Пекэ, отворив дверцы топки, хотел подбросить на решетку свежего угля, но Жак остановил его:

— Нет, не надо, не к чему ее торопить: она и так идет хорошо.

Кочегар сердито проворчал:

— Да, нечего сказать, хороша эта дурацкая машина — настоящая дрянь! Как можно сравнить с ней покойницу, нашу старую Лизон? Вот та была ловкая, послушная! А эта просто потаскуха, дать бы ей хорошего пинка в зад.
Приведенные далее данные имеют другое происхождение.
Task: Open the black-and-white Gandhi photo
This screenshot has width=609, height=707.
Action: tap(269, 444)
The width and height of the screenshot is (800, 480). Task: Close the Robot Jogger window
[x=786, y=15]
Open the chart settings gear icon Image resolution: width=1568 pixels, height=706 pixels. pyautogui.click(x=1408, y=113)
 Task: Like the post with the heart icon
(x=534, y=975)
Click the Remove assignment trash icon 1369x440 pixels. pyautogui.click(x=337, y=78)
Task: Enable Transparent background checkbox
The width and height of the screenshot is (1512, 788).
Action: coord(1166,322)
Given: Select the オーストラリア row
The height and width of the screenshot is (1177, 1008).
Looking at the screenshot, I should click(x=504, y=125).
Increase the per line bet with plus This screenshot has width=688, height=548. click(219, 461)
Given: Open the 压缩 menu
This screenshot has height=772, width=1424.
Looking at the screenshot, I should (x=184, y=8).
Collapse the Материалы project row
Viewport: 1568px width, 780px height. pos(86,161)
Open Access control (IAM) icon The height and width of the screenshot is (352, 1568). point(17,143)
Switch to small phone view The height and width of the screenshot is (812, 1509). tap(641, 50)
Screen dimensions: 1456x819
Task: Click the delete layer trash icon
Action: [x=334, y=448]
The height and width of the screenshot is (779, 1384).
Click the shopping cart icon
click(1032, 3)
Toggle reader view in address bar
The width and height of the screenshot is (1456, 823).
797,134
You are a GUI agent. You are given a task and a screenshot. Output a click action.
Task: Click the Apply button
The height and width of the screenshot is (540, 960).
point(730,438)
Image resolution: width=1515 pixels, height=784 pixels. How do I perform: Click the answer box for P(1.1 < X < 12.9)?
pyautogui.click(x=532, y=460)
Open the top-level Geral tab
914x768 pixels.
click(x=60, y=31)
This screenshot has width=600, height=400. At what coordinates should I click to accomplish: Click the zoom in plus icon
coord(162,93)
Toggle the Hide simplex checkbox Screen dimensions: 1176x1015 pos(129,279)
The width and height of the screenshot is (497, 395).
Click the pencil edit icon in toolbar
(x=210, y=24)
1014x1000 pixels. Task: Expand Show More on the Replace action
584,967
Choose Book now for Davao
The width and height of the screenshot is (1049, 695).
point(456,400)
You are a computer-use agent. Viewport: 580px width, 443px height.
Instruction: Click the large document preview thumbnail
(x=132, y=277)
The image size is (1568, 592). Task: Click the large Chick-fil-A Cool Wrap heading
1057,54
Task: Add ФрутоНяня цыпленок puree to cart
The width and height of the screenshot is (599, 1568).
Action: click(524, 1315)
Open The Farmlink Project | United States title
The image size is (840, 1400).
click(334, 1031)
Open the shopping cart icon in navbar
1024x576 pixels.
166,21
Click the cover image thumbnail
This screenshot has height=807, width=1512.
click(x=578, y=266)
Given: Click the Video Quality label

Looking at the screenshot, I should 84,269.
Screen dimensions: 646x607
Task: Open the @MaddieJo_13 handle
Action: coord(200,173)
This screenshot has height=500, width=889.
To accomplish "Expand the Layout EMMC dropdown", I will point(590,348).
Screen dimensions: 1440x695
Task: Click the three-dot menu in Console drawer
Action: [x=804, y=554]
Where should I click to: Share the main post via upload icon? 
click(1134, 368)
Жак, не желая сердиться, старался не возражать. Он чувствовал, что прежняя согласная жизнь втроем окончательно расстроилась; со смертью Лизон прекратилась дружба между машинистом, кочегаром и паровозом. Теперь завязывались ссоры из-за пустяков: из-за слишком плотно привернутой гайки, из-за неловко подброшенной лопатки угля. Жак обещал себе быть осторожнее с Филоменой, не желая доводить дело до открытой войны с кочегаром; на узкой, ходившей ходуном площадке паровоза такая война могла плохо кончиться. Пекэ в благодарность за то, что машинист к нему не привязывался, позволял порою вздремнуть и отдавал ему остатки взятой с собою провизии, был прежде для Жака преданным псом, готовым вцепиться за него в горло первому встречному. Они жили друг с другом, как братья, молча перенося ежедневные опасности и понимая друг друга без слов. Но эта совместная жизнь угрожала сделаться адом в случае серьезной размолвки между машинистом и кочегаром. Железнодорожному обществу пришлось на прошлой неделе развести одну такую парочку, ездившую на шербургском курьерском поезде. Там тоже вышла неприятность из-за женщины. Машинист стал грубо обращаться с кочегаром, а кочегар перестал ему повиноваться. Дорогой между ними завязывались ссоры, доходившие до драки, и тогда они совершенно забывали о вагонах с пассажирами, которые неслись за ними на всех парах.